RECORDS SUPPLIED section start

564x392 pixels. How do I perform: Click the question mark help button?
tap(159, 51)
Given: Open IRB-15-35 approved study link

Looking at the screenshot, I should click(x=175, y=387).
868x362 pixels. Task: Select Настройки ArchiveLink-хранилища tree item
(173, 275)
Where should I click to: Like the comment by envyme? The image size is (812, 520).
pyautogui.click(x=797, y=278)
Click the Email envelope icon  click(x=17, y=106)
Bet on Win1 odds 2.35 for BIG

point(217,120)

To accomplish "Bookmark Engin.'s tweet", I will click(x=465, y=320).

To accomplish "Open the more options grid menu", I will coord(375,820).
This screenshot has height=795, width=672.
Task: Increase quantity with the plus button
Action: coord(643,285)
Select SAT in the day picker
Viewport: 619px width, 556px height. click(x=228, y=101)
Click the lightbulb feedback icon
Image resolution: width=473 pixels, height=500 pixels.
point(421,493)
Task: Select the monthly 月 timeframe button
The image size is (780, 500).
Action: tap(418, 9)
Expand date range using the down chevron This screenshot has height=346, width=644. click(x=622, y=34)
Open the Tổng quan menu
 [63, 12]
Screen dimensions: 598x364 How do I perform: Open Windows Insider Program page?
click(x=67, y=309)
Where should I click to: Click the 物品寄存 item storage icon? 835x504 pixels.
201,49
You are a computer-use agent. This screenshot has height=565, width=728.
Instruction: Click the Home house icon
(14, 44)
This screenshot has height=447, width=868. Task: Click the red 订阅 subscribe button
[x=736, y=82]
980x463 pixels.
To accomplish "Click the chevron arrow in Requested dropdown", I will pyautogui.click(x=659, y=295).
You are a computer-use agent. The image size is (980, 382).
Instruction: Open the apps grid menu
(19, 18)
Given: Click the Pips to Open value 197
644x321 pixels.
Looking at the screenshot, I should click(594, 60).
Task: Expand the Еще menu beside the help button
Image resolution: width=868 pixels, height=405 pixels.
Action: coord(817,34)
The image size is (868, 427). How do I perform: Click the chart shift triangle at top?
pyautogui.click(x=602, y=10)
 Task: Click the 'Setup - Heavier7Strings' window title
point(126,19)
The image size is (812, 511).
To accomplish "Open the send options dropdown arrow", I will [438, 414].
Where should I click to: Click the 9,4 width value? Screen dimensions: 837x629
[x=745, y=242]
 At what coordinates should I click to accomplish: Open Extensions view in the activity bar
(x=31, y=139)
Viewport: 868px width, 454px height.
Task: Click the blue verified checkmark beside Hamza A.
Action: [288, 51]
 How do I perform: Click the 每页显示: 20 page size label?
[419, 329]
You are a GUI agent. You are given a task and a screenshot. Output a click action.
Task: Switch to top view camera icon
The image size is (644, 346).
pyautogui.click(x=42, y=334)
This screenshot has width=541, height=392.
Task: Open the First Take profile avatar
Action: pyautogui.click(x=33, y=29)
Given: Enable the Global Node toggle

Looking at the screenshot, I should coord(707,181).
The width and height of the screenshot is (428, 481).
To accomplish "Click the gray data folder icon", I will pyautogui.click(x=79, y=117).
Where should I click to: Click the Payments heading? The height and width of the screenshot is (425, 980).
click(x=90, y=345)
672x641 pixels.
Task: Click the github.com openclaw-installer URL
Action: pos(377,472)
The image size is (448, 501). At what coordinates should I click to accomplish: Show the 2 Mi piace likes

RECORDS SUPPLIED section end

• REQUIRED ACTION: The answer should be an exact reproduction of all the entries.

• TASK SOLUTION:
564x392 pixels. How do I perform: Click the question mark help button?
tap(159, 51)
Given: Open IRB-15-35 approved study link

Looking at the screenshot, I should click(x=175, y=387).
868x362 pixels. Task: Select Настройки ArchiveLink-хранилища tree item
(173, 275)
Where should I click to: Like the comment by envyme? The image size is (812, 520).
pyautogui.click(x=797, y=278)
Click the Email envelope icon  click(x=17, y=106)
Bet on Win1 odds 2.35 for BIG

point(217,120)

To accomplish "Bookmark Engin.'s tweet", I will click(x=465, y=320).

To accomplish "Open the more options grid menu", I will coord(375,820).
This screenshot has height=795, width=672.
Task: Increase quantity with the plus button
Action: coord(643,285)
Select SAT in the day picker
Viewport: 619px width, 556px height. click(x=228, y=101)
Click the lightbulb feedback icon
Image resolution: width=473 pixels, height=500 pixels.
point(421,493)
Task: Select the monthly 月 timeframe button
The image size is (780, 500).
Action: tap(418, 9)
Expand date range using the down chevron This screenshot has height=346, width=644. click(x=622, y=34)
Open the Tổng quan menu
 [63, 12]
Screen dimensions: 598x364 How do I perform: Open Windows Insider Program page?
click(x=67, y=309)
Where should I click to: Click the 物品寄存 item storage icon? 835x504 pixels.
201,49
You are a computer-use agent. This screenshot has height=565, width=728.
Instruction: Click the Home house icon
(14, 44)
This screenshot has height=447, width=868. Task: Click the red 订阅 subscribe button
[x=736, y=82]
980x463 pixels.
To accomplish "Click the chevron arrow in Requested dropdown", I will pyautogui.click(x=659, y=295).
You are a computer-use agent. The image size is (980, 382).
Instruction: Open the apps grid menu
(19, 18)
Given: Click the Pips to Open value 197
644x321 pixels.
Looking at the screenshot, I should click(594, 60).
Task: Expand the Еще menu beside the help button
Image resolution: width=868 pixels, height=405 pixels.
Action: coord(817,34)
The image size is (868, 427). How do I perform: Click the chart shift triangle at top?
pyautogui.click(x=602, y=10)
 Task: Click the 'Setup - Heavier7Strings' window title
point(126,19)
The image size is (812, 511).
To accomplish "Open the send options dropdown arrow", I will [438, 414].
Where should I click to: Click the 9,4 width value? Screen dimensions: 837x629
[x=745, y=242]
 At what coordinates should I click to accomplish: Open Extensions view in the activity bar
(x=31, y=139)
Viewport: 868px width, 454px height.
Task: Click the blue verified checkmark beside Hamza A.
Action: [288, 51]
 How do I perform: Click the 每页显示: 20 page size label?
[419, 329]
You are a GUI agent. You are given a task and a screenshot. Output a click action.
Task: Switch to top view camera icon
The image size is (644, 346).
pyautogui.click(x=42, y=334)
This screenshot has width=541, height=392.
Task: Open the First Take profile avatar
Action: pyautogui.click(x=33, y=29)
Given: Enable the Global Node toggle

Looking at the screenshot, I should coord(707,181).
The width and height of the screenshot is (428, 481).
To accomplish "Click the gray data folder icon", I will pyautogui.click(x=79, y=117).
Where should I click to: Click the Payments heading? The height and width of the screenshot is (425, 980).
click(x=90, y=345)
672x641 pixels.
Task: Click the github.com openclaw-installer URL
Action: pos(377,472)
The image size is (448, 501). At what coordinates should I click to accomplish: Show the 2 Mi piace likes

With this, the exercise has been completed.